*TASK*: From the records below, output exactly the lines running from the line containing "Open the settings" through the line containing "You are a computer-use agent. The", and no others.
RECORDED DATA: Begin
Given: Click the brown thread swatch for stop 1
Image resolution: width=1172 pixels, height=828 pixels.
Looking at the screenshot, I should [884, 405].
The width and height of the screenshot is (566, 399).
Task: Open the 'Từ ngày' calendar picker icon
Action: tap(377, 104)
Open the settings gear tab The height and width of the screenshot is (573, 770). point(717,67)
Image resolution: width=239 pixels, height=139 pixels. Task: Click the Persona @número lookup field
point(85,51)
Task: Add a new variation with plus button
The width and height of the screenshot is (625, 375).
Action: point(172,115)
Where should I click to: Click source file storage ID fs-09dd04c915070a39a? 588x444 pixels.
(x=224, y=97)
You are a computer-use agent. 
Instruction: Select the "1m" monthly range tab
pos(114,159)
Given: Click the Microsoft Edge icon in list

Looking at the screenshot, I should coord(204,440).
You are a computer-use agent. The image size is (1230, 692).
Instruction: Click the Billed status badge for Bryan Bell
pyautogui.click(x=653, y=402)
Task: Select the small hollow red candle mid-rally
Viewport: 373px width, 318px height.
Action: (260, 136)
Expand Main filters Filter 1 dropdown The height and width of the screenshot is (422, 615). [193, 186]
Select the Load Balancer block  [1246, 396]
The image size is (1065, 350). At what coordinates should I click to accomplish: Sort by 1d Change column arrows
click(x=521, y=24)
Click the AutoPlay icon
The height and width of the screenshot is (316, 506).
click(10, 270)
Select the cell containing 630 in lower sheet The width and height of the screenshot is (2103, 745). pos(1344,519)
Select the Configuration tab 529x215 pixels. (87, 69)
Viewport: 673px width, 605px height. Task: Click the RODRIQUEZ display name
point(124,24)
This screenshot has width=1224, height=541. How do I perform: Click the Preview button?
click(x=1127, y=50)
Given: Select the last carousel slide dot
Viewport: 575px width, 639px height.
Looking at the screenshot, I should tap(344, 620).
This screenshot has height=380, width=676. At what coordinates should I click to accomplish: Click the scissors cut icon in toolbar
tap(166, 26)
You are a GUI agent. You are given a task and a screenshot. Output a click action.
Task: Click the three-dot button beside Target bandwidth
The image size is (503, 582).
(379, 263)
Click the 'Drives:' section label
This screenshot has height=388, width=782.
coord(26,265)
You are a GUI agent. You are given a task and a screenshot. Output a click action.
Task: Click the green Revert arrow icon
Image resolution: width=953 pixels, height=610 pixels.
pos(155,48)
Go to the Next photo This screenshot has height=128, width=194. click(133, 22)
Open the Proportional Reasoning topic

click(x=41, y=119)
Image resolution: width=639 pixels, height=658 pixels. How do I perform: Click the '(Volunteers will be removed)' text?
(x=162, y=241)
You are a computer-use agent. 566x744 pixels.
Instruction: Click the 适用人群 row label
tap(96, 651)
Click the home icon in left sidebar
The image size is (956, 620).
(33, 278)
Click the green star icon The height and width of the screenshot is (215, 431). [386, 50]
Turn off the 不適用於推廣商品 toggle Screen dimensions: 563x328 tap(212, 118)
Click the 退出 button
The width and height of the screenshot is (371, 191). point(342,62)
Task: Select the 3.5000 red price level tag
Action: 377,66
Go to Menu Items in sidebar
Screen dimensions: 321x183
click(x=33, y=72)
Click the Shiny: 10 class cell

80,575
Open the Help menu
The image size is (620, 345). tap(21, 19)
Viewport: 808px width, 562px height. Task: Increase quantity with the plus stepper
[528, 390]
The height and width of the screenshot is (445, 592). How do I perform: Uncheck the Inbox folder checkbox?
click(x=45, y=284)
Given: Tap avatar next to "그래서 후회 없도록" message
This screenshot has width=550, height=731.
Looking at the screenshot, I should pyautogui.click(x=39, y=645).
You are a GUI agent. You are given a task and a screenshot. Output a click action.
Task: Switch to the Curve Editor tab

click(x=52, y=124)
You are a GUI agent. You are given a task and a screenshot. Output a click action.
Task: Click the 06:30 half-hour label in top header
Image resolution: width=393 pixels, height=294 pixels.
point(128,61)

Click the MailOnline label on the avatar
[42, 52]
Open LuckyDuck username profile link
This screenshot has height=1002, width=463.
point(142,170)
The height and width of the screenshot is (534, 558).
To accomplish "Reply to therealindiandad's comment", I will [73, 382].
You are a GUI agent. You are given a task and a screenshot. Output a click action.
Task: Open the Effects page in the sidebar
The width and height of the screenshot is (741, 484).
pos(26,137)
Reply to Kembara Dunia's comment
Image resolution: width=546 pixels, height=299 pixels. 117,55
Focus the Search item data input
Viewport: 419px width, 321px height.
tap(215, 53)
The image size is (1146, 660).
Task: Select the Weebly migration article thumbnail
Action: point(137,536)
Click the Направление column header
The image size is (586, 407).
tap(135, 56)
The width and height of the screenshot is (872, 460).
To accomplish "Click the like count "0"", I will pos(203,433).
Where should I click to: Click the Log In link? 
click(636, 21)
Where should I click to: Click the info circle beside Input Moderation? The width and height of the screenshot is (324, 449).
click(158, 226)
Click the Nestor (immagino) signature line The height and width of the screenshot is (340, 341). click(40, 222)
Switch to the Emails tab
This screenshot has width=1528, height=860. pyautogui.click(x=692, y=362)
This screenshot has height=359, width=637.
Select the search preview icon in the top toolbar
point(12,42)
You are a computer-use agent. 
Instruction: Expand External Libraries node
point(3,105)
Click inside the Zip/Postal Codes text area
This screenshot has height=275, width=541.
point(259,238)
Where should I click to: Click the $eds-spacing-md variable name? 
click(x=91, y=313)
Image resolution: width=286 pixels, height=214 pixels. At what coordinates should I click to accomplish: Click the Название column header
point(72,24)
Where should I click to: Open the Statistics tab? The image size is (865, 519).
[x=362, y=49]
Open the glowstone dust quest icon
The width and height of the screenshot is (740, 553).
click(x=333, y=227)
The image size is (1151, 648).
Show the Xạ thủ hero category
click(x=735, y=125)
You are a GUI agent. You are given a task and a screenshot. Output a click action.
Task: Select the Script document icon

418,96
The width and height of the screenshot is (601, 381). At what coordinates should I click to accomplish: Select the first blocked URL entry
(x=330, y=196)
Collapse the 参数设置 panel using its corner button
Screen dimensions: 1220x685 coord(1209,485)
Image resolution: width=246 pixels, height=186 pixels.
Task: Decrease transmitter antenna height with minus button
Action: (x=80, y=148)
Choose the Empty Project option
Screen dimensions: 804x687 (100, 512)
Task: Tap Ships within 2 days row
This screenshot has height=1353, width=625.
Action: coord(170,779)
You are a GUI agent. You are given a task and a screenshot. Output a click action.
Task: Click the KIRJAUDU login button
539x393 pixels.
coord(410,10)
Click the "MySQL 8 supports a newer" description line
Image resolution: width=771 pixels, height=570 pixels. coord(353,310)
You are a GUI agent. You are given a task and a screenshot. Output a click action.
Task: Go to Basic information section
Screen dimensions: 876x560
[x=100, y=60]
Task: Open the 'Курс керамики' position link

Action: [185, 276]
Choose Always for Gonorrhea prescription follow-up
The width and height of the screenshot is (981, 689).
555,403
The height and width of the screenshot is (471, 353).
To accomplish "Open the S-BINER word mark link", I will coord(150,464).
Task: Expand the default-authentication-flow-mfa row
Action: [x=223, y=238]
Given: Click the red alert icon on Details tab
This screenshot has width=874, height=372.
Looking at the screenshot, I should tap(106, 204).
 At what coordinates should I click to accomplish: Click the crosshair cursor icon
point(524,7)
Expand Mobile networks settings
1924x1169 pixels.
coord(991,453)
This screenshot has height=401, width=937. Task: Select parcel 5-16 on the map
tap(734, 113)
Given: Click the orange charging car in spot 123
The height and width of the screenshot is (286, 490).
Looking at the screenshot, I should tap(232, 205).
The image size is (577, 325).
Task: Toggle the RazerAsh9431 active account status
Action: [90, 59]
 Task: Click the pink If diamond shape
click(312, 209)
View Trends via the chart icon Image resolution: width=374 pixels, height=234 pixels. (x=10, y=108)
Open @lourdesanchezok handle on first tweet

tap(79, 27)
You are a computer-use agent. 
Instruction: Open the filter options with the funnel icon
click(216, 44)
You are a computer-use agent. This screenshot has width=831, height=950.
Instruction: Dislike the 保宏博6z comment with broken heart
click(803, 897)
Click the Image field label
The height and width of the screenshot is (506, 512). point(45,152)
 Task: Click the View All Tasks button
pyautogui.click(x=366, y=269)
RECORDED DATA: End
*SOLUTION BELOW*:
Open the settings gear tab The height and width of the screenshot is (573, 770). point(717,67)
Image resolution: width=239 pixels, height=139 pixels. Task: Click the Persona @número lookup field
point(85,51)
Task: Add a new variation with plus button
The width and height of the screenshot is (625, 375).
Action: point(172,115)
Where should I click to: Click source file storage ID fs-09dd04c915070a39a? 588x444 pixels.
(x=224, y=97)
You are a computer-use agent. 
Instruction: Select the "1m" monthly range tab
pos(114,159)
Given: Click the Microsoft Edge icon in list

Looking at the screenshot, I should coord(204,440).
You are a computer-use agent. The image size is (1230, 692).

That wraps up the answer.